The latest version of its AppSecurity for Java uses secure virtual containers around the entire Java application stack to apply the security and performance features of the current Java 8 platform’s security and performance levels without having to install Java 8, the company says.
The alternative would be to replace the Java Runtime Environment (JRE) and upgrade the application code directly. That would involve taking the application offline while the upgrades are performed.

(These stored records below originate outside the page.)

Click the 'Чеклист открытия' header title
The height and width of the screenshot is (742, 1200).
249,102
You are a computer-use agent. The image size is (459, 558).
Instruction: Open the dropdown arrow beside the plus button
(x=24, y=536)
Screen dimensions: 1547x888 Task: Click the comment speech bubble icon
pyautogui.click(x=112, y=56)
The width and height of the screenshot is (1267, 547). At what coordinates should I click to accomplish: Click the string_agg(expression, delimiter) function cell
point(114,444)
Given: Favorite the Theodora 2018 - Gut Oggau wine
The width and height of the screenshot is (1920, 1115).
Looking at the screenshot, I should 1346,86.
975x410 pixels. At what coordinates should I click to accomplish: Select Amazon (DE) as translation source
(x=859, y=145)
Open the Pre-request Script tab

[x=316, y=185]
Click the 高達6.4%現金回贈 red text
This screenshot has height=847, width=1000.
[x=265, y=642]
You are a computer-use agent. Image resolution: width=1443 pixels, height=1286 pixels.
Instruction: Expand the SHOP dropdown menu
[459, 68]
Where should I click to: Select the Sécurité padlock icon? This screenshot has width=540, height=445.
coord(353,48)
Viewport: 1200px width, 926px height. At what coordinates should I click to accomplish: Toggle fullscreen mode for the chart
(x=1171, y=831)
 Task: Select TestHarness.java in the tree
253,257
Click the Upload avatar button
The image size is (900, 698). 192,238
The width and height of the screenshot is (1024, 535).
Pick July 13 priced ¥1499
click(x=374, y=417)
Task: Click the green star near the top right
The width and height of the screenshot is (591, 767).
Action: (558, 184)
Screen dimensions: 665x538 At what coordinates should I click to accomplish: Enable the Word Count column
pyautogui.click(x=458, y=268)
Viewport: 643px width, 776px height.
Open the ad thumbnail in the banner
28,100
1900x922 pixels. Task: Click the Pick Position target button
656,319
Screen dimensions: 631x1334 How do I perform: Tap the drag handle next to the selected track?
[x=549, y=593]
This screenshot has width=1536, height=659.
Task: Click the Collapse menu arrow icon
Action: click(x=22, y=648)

AppSecurity for Java is a Runtime Application Self-Protection (RASP) platform container with a rules engine that imposes the security features of the latest Java version so the application is protected. AppSecurity can receive security updates over time to revise the rule set, again without having to take the protected applications offline.
Imposing the rules via AppSecurity creates a performance hit of less than 3%, which is the worst case if the application is under attack, says James Lee, the chief marketing officer for Waratek. Because the container is aware of the application and its legitimate uses, it returns no false positives about attacks, he says.
The platform can send alerts to admins via management consoles or to SIEMs customers may have installed.
Waratek AppSecurity for Java is available now. Annual licensing is based on the number of Java machines protected and the total number of licenses bought.